Ericsson and O2 Telefónica develop 5G networks with 10-kilometer coverage through microwave connectivity
Ericsson and O2 Telefónica have recently proved 5G wireless distribution network for rural and suburban coverage. This capacity has saw light before their latest joint project. This technology milestone has shown that the companies can deliver speeds of up to 10 Gbps over a distance of more than 10 km and demonstrate fiber-like microwave connectivity.
This demonstrates that microwave backhaul in traditional bands can support the continued build-out of high-performance 5G networks and enhanced mobile broadband services from urban to suburban and rural areas. This has been, actually, one of the biggest challenges associated to the 5G network spreading.

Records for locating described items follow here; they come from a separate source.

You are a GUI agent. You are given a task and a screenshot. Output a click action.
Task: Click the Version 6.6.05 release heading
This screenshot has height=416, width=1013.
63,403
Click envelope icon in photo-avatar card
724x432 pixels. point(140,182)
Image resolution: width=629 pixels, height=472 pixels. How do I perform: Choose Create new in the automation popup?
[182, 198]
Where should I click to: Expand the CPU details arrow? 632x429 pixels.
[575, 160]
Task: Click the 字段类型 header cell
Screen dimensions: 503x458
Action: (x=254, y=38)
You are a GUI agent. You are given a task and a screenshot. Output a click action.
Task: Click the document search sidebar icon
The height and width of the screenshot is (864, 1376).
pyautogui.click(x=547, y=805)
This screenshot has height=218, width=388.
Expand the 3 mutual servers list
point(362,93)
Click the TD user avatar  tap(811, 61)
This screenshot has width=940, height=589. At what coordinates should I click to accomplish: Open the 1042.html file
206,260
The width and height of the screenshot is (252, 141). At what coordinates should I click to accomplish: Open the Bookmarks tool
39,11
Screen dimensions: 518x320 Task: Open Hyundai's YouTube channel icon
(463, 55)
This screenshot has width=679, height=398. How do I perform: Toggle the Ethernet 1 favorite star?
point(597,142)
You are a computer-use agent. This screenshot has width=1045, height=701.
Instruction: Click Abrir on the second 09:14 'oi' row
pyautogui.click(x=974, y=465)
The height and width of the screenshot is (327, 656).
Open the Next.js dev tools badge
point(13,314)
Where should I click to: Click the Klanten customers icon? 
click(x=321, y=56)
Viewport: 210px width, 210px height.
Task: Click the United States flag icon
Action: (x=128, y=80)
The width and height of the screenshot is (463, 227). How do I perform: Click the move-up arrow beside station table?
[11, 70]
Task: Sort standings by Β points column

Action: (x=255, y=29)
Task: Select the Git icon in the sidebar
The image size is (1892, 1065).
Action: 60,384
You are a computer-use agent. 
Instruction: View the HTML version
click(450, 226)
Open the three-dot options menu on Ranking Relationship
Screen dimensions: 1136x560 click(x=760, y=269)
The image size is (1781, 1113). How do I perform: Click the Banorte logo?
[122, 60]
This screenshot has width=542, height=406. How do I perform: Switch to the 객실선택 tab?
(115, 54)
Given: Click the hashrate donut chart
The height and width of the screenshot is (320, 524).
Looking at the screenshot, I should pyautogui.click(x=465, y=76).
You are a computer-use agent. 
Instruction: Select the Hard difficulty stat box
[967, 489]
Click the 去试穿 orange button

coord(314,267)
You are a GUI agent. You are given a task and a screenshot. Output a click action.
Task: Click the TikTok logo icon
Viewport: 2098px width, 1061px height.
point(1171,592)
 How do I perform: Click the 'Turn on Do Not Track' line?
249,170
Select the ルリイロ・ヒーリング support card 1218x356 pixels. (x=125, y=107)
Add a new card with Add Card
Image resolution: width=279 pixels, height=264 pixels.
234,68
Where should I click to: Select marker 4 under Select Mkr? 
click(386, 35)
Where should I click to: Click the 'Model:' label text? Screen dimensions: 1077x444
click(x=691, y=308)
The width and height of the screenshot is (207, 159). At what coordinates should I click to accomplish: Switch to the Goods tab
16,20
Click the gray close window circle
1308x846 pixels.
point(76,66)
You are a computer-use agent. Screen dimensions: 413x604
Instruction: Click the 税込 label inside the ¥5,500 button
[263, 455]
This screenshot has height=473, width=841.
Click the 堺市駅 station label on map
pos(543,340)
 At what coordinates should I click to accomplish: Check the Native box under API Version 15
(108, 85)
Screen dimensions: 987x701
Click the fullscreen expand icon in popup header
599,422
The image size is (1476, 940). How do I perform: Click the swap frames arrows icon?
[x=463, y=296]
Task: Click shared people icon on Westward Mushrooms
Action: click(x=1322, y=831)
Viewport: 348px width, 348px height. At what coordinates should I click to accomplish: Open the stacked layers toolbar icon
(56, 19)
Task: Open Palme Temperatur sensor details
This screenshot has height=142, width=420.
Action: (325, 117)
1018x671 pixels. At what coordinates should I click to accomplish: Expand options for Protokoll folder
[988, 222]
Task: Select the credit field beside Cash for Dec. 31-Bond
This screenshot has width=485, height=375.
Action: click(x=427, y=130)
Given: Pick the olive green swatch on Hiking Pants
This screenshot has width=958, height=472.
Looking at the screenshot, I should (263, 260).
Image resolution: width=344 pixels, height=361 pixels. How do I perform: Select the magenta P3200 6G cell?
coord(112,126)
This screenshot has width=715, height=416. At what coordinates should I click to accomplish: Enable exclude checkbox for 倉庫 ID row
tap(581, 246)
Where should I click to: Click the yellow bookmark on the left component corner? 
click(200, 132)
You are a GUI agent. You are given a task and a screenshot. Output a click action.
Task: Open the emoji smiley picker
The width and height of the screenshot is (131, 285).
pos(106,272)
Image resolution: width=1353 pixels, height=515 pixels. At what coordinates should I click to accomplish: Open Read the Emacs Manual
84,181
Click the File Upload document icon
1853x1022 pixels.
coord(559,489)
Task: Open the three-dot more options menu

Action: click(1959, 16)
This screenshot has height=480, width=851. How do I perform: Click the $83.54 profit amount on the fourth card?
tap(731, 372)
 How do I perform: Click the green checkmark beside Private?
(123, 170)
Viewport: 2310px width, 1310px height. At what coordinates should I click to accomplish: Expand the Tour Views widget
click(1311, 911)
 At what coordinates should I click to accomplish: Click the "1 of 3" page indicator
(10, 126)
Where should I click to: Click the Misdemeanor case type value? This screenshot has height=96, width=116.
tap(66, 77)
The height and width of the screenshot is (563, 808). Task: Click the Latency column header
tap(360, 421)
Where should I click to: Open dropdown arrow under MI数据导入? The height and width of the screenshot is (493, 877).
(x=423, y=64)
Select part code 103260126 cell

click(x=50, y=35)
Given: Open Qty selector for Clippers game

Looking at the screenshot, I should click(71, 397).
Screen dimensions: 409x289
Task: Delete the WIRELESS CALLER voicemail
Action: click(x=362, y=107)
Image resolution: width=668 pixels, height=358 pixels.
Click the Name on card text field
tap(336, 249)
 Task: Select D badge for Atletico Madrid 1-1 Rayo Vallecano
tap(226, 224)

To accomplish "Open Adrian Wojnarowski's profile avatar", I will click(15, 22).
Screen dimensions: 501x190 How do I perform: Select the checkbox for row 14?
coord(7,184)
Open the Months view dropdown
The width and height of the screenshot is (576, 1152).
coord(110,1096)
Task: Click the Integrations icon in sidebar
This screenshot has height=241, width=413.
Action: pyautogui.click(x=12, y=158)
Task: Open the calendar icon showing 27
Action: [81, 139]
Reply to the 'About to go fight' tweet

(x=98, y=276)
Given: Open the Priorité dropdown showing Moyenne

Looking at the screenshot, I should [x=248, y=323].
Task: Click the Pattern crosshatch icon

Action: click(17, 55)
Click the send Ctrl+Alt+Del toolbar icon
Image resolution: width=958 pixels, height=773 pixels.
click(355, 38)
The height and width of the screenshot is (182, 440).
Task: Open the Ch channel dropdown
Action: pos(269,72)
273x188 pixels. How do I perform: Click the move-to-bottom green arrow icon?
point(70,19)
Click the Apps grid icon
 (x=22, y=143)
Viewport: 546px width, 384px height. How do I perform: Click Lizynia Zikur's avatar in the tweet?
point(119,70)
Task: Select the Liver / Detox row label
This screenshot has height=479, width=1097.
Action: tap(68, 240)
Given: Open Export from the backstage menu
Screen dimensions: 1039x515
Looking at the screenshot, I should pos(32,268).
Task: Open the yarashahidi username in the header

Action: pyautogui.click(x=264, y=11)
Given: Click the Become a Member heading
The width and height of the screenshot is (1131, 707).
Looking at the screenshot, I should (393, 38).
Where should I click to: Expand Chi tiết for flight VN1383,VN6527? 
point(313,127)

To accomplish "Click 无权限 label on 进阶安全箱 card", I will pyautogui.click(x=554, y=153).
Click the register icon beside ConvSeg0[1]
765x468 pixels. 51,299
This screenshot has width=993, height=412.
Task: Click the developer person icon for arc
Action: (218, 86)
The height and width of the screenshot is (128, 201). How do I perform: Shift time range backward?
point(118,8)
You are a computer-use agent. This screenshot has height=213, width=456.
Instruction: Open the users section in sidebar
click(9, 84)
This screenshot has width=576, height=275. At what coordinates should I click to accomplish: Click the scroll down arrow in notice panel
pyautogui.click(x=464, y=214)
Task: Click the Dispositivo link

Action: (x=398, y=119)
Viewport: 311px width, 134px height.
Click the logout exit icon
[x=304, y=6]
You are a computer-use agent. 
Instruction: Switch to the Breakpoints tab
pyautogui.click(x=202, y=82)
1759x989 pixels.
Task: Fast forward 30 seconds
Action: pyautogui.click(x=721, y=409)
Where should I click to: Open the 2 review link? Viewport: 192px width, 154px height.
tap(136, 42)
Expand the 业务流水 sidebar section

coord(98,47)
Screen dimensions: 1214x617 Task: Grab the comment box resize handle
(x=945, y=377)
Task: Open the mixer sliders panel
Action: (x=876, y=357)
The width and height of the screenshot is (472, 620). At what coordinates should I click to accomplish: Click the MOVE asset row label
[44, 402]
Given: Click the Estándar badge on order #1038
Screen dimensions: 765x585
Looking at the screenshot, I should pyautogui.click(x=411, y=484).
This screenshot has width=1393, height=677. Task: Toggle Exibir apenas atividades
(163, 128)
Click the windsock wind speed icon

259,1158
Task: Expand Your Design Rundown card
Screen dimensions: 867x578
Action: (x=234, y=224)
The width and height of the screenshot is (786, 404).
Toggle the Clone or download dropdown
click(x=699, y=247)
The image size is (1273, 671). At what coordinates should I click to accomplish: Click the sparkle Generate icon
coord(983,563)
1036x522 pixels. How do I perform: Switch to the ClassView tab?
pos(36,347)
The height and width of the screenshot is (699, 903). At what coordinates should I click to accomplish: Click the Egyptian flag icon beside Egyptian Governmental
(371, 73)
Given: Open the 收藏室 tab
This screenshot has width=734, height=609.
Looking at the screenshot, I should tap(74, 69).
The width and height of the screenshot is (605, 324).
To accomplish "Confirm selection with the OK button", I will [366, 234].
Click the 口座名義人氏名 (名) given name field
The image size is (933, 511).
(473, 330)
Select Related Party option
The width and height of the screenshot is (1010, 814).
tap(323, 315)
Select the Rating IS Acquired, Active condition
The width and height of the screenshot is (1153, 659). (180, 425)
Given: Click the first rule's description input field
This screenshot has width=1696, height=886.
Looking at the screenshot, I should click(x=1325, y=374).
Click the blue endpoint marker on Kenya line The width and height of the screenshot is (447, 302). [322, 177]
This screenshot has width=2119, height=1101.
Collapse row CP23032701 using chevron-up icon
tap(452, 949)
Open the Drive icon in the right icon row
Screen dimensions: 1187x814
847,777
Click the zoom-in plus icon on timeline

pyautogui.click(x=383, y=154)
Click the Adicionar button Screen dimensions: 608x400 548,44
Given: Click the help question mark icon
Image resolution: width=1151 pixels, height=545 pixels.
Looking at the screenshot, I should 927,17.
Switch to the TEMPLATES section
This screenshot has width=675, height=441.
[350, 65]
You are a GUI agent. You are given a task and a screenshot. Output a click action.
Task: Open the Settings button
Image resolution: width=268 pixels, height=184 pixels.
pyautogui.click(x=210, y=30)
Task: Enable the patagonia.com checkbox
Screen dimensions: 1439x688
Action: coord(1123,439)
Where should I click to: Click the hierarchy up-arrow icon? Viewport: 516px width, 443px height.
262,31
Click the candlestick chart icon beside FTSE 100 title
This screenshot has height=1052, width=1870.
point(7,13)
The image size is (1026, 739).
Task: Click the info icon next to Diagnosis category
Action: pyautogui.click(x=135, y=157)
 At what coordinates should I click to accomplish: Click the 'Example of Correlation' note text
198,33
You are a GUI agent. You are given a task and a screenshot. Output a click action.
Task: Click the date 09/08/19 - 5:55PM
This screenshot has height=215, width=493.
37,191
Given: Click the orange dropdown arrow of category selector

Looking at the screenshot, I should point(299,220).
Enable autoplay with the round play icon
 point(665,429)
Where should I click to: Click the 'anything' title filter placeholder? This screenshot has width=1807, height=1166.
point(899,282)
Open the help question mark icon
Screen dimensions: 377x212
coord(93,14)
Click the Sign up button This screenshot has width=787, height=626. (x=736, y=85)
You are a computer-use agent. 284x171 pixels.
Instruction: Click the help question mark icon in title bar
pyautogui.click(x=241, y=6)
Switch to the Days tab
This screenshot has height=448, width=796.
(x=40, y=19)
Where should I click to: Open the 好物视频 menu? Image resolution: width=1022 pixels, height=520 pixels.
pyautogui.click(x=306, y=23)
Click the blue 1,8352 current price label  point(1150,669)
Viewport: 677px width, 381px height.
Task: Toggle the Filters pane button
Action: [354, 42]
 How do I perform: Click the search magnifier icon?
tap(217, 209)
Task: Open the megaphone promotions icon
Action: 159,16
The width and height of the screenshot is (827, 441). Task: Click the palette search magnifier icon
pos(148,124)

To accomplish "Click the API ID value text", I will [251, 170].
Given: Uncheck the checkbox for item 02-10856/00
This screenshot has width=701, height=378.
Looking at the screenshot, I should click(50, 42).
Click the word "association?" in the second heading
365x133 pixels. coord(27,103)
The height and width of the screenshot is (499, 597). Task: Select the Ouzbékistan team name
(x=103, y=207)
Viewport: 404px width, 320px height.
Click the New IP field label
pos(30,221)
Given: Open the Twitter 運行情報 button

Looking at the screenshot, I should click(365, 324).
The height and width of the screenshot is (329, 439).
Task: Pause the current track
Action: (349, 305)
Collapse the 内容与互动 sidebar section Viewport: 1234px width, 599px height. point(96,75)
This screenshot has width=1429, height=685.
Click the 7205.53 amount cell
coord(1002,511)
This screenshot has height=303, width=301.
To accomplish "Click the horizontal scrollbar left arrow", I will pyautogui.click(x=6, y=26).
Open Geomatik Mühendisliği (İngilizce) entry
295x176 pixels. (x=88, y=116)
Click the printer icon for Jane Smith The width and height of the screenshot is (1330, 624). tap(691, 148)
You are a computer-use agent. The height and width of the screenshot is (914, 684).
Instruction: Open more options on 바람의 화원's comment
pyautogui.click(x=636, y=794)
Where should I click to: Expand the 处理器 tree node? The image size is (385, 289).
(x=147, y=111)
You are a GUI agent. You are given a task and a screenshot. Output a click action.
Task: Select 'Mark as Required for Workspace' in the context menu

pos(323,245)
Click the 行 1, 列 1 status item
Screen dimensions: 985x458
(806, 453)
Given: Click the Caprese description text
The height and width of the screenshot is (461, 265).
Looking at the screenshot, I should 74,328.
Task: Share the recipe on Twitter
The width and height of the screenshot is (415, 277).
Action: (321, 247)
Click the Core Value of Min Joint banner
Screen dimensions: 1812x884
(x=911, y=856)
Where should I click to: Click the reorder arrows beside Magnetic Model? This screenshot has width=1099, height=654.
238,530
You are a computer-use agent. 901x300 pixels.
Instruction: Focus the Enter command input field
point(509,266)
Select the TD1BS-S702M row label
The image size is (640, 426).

Traditionally, such areas have been difficult to service, as high capacities require broad bandwidths that usually only have been available in millimeter wave frequency bands (E-band). The E-band is more impacted by rain compared to the lower frequency bands, which makes it more difficult to deliver consistent service over long distances during adverse weather conditions.
The ability to deliver such high data rates over distances of more than 10 km brings great advantages in providing reliable, low-latency broadband in hard-to-reach areas.
“Together with our partner Ericsson, we are pioneering new powerful microwave solutions using Carrier Aggregation and MIMO technology to backhaul 5G traffic over long distances in rural areas, when fiber is not an option. This type of technology enables us to deliver fiber-like connectivity via microwave and further accelerate our 5G deployment,” affirmed Aysenur Senyer, Director of Transport Networks at O2 Telefónica.
The key innovation is the ability to use MIMO with high modulation in the 112MHz channels (commercial MIMO solutions support up to 56 MHz channels), which were combined with Carrier Aggregation to enable similar capacities to E-band in the lower frequency bands.
The backhaul link utilized the 18GHz frequency band, dual antennas in a MIMO configuration, and commercial MINI-LINK radios together with a pre-commercial baseband algorithm that allowed the use of MIMO in 2x 112 MHz channels. MIMO ensures the efficient use of limited spectrum resources. The same capacity without MIMO would demand a 448 MHz bandwidth in a cross-polar setup.